Unmanned Airplane Flies Two Days on Solar and Battery Power
June 29, 2005
AC Propulsion announced early in June that it successfully flew an unmanned aircraft for more than two days using only solar energy. Dubbed the "SoLong," the craft stores solar energy in a lithium-ion battery pack during the day to keep it flying at night. The company incorporated the lightweight batteries into an energy-efficient craft made of composite materials, weighing only 28 pounds with a wingspan of slightly more than 15 feet. Along its wing are 76 Sunpower solar cells that could produce 225 watts of power, while the craft required only 95 watts for level flight. According to the company, a critical factor in the SoLong's success was its high-efficiency electric motor, driven by the company's patented power controller. The radio-controlled craft featured 23 channels of telemetry, navigation data from a global positioning system, and even a live video downlink. AC Propulsion claims that the SoLong could have remained flying indefinitely. See the press release, a detailed report on the craft, and a detailed description of the electric drive system on the AC Propulsion Web site.
The news must be encouraging for Bertrand Piccard's much more ambitious Solar Impulse project, which aims to design and build a solar-powered airplane that will circumnavigate the world. First announced in 2003, the project is taking shape, as Solvay, Altran, and Dassault Aviation have signed on as financial and technical partners. The European Space Agency is also continuing to provide its expertise, which led to a model unveiled in mid-June. The craft will have a 262-foot wingspan and will weigh only two tons, carrying a single pilot. Piccard hopes to build the craft by 2007 and begin test flights the following year. The actual circumnavigation in 2010 will involve four- to five-day flights with stops on each continent to change pilots. See the press release, schedule, and flight plan on the Solar Impulse Web site.

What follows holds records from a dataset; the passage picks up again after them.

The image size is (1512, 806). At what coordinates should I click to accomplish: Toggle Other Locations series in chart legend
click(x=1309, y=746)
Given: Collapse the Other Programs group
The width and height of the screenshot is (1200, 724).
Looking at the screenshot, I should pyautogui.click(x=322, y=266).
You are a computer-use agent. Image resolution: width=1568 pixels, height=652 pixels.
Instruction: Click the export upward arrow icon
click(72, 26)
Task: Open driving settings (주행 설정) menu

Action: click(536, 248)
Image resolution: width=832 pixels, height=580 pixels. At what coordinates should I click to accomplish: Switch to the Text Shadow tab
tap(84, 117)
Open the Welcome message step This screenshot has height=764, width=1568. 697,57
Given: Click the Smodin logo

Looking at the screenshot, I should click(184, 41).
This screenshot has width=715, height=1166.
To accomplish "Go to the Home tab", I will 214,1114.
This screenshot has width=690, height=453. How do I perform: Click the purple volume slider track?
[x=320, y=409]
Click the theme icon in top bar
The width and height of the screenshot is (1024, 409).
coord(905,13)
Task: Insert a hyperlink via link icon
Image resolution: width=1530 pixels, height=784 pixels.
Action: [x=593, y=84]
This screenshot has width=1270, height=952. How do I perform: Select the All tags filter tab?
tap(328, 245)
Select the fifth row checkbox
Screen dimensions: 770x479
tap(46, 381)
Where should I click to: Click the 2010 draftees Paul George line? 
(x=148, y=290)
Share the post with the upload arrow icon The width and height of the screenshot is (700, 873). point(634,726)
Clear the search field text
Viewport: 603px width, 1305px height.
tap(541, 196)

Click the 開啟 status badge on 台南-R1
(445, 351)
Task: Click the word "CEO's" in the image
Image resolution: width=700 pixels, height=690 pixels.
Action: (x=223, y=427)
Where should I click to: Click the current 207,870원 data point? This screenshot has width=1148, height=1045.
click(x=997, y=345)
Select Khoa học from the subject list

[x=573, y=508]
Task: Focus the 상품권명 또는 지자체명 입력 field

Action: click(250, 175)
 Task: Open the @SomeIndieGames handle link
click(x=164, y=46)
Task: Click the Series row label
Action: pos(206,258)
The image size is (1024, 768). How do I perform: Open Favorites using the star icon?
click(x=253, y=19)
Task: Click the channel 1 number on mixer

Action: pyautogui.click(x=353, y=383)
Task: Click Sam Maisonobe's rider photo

Of course, any attempt to cross new boundaries carries with it the risk of failure, as the leaders of the Planetary Society's solar sail project found out last week. The Cosmos 1 spacecraft was meant to test the concept of using thin films of reflective material to capture the solar wind as a means of propulsion in space. Unfortunately, according to the Russian space agency, the solar sail's launch vehicle failed, and the rocket and its spacecraft crashed into the Barents Sea. See the update from the Planetary Society.